Stored data:

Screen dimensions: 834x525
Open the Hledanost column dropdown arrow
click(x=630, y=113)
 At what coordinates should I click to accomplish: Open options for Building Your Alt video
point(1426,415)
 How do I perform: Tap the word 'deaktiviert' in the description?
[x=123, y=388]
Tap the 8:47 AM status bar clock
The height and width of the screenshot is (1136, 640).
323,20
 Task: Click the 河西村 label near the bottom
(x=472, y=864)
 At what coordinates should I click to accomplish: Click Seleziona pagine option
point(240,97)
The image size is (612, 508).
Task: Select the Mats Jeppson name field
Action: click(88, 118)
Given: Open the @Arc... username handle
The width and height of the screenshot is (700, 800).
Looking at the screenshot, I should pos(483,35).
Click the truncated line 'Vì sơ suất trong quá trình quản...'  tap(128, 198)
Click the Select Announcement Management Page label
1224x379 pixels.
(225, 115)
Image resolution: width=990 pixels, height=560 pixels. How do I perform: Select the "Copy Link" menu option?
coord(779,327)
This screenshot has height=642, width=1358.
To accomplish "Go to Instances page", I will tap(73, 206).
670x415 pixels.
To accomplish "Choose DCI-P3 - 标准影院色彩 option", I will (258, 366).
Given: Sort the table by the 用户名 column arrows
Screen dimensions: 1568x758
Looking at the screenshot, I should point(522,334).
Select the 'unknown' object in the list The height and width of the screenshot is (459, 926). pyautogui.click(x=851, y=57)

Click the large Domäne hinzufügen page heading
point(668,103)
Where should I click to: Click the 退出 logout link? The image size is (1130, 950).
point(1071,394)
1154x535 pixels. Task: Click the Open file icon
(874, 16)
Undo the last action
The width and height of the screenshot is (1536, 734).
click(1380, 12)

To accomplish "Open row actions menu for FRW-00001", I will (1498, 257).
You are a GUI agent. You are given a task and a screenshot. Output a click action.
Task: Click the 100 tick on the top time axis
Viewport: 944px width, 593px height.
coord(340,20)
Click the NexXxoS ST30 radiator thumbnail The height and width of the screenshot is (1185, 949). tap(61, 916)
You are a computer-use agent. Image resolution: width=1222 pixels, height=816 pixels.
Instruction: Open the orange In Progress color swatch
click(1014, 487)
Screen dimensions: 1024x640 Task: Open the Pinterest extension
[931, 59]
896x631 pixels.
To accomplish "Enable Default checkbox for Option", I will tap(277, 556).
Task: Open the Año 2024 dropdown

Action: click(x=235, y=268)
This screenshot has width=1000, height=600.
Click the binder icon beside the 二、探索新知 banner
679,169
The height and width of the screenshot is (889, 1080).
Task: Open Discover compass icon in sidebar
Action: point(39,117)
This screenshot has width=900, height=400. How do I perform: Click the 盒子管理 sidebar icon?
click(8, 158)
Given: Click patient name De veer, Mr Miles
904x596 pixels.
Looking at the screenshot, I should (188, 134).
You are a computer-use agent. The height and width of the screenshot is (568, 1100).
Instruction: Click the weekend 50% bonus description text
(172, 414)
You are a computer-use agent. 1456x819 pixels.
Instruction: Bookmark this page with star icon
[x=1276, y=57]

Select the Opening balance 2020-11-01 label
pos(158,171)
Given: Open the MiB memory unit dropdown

_Problem to work on_. Gather each line from the entries above that includes the word "computer".

_Problem solution_.
You are a computer-use agent. Image resolution: width=1222 pixels, height=816 pixels.
You are a computer-use agent. The height and width of the screenshot is (568, 1100).
You are a computer-use agent. 1456x819 pixels.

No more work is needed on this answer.